The second company is Starcity, a provider of co-living spaces. Starcity has now had a number of projects completed and thinks that they have a handle on the sort of environment that is most appealing to people who are interested in the co-living experience and which also makes the most sense financially.

One of the goals of the co-living industry is to drive down costs for residents, making multifamily housing in prime city locations affordable to people making only $50,000 to $120,000 per year. They do this by reducing the cost of construction per person housed, both by decreasing the total square footage dedicated to each person, and by spreading out the cost of high-priced construction elements, such as kitchens, over more residents. A typical co-living space may have 12 bedrooms, each usually housing one, but sometimes two, persons. All 12 bedrooms share a single, very large, kitchen. About 350 sqft of space is devoted to each resident, about 160 of which is in their private bedroom.

Starcity makes services available to its residents including things like dog walking and cleaning of both the private and shared spaces. Their operating expenses are similar to those of more conventional multifamily buildings and they aim to drive their costs down further by building larger projects.

The third company is Factory_OS, which is pursuing modular construction of multifamily housing. While they are targeting the same market as Katerra, they are taking a somewhat different approach. Katerra is re-inventing everything. They have their own CAD software, their own building components, such as cross-laminated timber (CLT), plumbing fixtures, electrical systems and HVAC systems. By contrast, Factory_OS has partnered with Autodesk for CAD software and is using widely available building components.
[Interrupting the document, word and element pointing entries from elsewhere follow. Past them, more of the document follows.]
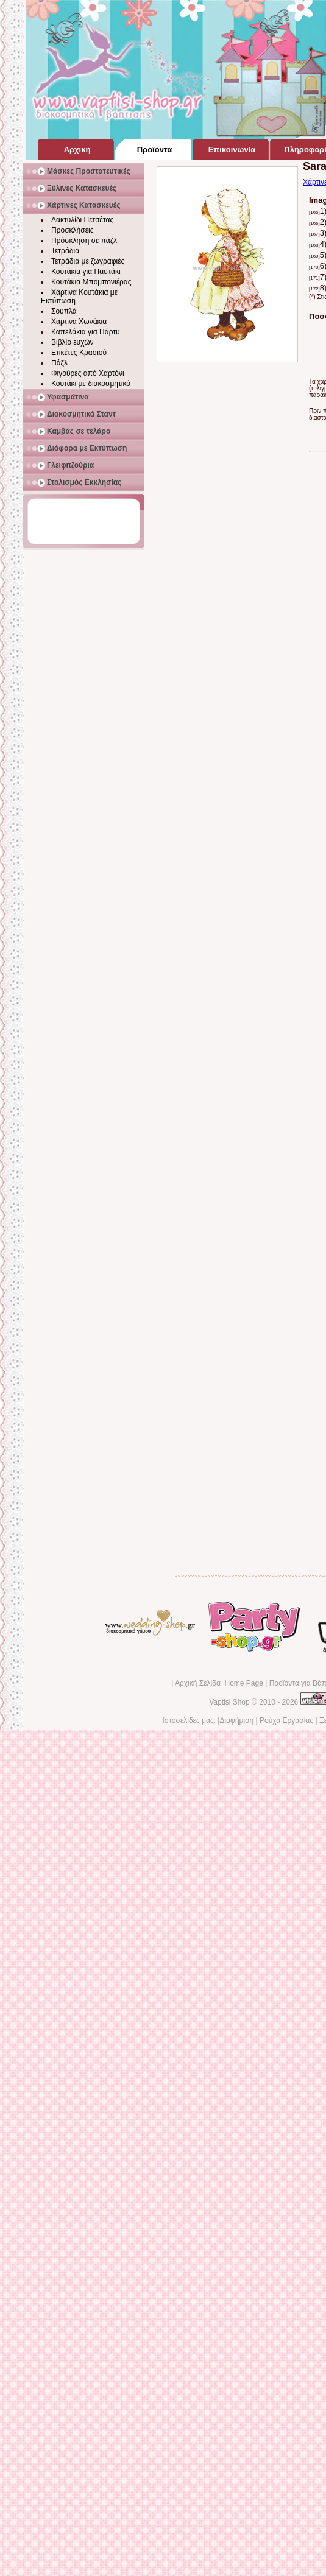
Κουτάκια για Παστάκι (86, 271)
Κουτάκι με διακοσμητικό (90, 383)
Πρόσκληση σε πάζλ (84, 240)
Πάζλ (59, 363)
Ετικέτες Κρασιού (79, 352)
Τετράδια (65, 251)
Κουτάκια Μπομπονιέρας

Factory_OS has a manufacturing plant on Mare Island in California, the former site of a naval shipyard with a deep-water channel to the Pacific Ocean. They expect to use this facility to ship products to the entire West Coast. Their plant allows them to build modules with widths between 8 and 16 feet and with lengths up to 72 feet. Modules can have ceiling heights of up to 10 feet. They are starting with all-wood construction with buildings up to 5 stories high above podium. Modules are shipped with completed interiors. Siding and roofs are added on site.

As Katerra has done, Factory_OS is creating several standard floor plans for each unit type (studio, one-bedroom, etc.) which are optimized for modular construction. These standardized designs would be made available to their customers.

Factory_OS expects that their construction costs will be up to 30 percent less than conventional construction. Their capacity is estimated to be 1500-2000 units per year per factory shift. They are booked well into 2020.

What’s the theme?

The common thread with each of these presentations was to provide a satisfying resident experience at a more affordable price than possible with conventional multifamily housing. They intend to accomplish this either by using space more efficiently or by reducing cost of construction, or by both. These are three companies to keep an eye on.